Denmark Fund Restructures, Merging Private Debt and Alts Units

Decision expected to ‘harvest synergies’ between sectors, enable more investment flexibility, its CIO says.

Denmark’s pension system is combining its private debt and alternatives arms, as the head of the debt division also assumes leadership of the alts function.

The merger between the two departments is the result of the departure of the alts chief at Denmark’s $35.7 billion pension fund.

Kim Nielsen, PensionDanmark’s head of private debt, will replace Claus Lyngdal as the new head of alternatives.

“With Claus Lyngdal’s decision to move on, we have decided to merge our two teams— Private Debt and Alternative Investments—into one,” Claus Stampe, the fund’s chief investment officer, told CIO. 

Lyngdal is leaving the retirement plan for a similar job at Danske Bank Asset Management, the organization confirmed.

Nielsen’s new department includes infrastructure and direct lending. The news coincides with the fund’s recent decision to allocate more to infrastructure and real estate investments.

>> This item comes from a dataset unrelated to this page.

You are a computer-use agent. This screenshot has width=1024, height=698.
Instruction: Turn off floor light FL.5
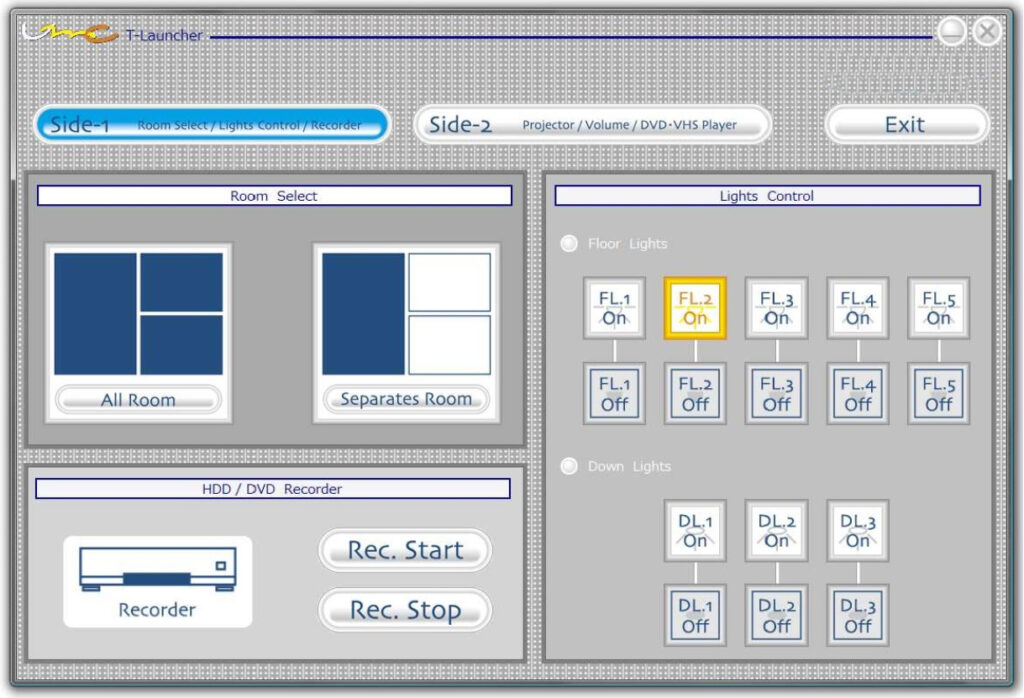point(938,393)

It expects to reap more “moderate” future returns.

Stampe said PensionDanmark expects to “harvest synergies” in areas such as asset management and compliance with the new alternatives unit. “On top of that, it will enable us to have a more flexible approach to where we invest in the capital structure, when we enter into new projects,” he said.

The fund allocated 26.4% to alternatives under the old unit as of December 31. The rest was 48.7% to equities and credit, and 24.7% to investment-grade bonds.